EXERCISE GOAL: Output the stretch of the post on hard drive storage from "Each staff member" through "Ableton Live files.", copied word for word.

PAGE TEXT:
*** Block opens ***

Hey guys, this might be a problem you've encountered at your workplace, but I need some advice. I work on a small creative team for a large-scale non-profit in South Carolina. We've been serving our area for over 30 years, have launched 3 campuses, and serve over 3,000 people weekly across all 3 locations. Not only do I do creative work (Motion Designer and Editor), but I also facilitate broadcast video for all locations, and am the sole support for our (frankly non-existent) IT department. With that out of the way, here's the problem: We're in Hard Drive Hell. Meaning the way we do data management is that we store everything on external hard drives (cheap ones at that). Here's a brief description of our structure.
Each staff member has a work-issued computer, whether it's a laptop or desktop. For the creative team, we have what we call "Working Drives" which are 2TB Samsung T7s, and a backup drive which is a 2TB WD MyPassport. We (try to) back up our files every day to the backup drives but it doesn't always work out. Other staff work off of the internal drives in their computers, with occasional files in Google Drive. Speaking of Google Drive, that's how the creative team delivers files to each campus' broadcast team for service, and the band uses DropBox to sync click track and Ableton Live files.
My dept manager (Creative) says that she wants to get more hard drives and label them with what year/projects are on them, but not attach them to the network. That's frustrating to me because we'll keep running into the same problems (no one backing up, file structures not being the same, etc). And if they get damaged, yes there is 1 other backup, but life happens.
The structure I'm trying to pitch is a working SSD server that backs up to an HDD server, which then automatically backs up to a cloud backup service like AWS or BackBlaze. So as follows: SSD Server > HDD Server > Cloud. If we had some IT infrastructure, I feel like a lot of our problems would be alleviated. Another issue is that we don't have an MDM solution, but that is one we are actively pursuing.
The main problem is that we've had drives disappear, no one knows who does what in Google Drive, and no one person has the same copy of a project as someone else. I've been trying to tell them to get a Server/NAS for some time now, but every time I make a case I get shot down because of cost, even though I know money isn't an issue. How do I convince my organization's leadership that even though it's a massive expense now, it will save headaches for everyone for the next several years?

*** Block closes ***

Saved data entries
*** Block opens ***

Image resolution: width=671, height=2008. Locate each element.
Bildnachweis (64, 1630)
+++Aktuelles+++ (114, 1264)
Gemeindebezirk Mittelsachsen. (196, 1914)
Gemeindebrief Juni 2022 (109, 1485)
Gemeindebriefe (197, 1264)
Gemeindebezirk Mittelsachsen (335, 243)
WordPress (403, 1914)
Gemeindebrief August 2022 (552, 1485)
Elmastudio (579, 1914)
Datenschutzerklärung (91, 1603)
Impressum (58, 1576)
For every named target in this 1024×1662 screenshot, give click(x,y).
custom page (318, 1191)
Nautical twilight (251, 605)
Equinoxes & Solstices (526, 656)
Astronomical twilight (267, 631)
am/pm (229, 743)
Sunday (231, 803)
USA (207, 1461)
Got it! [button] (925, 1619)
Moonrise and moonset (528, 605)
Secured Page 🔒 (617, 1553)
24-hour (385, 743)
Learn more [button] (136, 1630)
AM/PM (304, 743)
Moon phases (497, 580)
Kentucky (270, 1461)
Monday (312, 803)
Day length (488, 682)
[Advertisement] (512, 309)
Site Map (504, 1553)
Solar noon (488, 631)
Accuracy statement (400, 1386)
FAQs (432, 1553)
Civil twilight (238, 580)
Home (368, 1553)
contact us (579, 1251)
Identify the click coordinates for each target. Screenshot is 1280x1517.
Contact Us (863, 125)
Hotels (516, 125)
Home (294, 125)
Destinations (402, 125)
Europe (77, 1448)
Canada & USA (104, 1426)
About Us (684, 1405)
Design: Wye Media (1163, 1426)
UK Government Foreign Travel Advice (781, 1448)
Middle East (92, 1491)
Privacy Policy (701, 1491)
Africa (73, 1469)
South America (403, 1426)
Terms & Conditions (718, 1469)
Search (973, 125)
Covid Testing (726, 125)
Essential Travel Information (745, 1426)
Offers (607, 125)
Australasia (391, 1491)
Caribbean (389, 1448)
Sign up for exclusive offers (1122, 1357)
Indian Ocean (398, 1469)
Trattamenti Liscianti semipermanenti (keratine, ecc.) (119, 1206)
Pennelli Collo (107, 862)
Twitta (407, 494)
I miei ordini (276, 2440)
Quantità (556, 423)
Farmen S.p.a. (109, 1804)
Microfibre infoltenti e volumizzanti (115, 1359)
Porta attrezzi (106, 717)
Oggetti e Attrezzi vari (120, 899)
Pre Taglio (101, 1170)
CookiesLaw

*** Block closes ***

TASK RESULT:
Each staff member has a work-issued computer, whether it's a laptop or desktop. For the creative team, we have what we call "Working Drives" which are 2TB Samsung T7s, and a backup drive which is a 2TB WD MyPassport. We (try to) back up our files every day to the backup drives but it doesn't always work out. Other staff work off of the internal drives in their computers, with occasional files in Google Drive. Speaking of Google Drive, that's how the creative team delivers files to each campus' broadcast team for service, and the band uses DropBox to sync click track and Ableton Live files.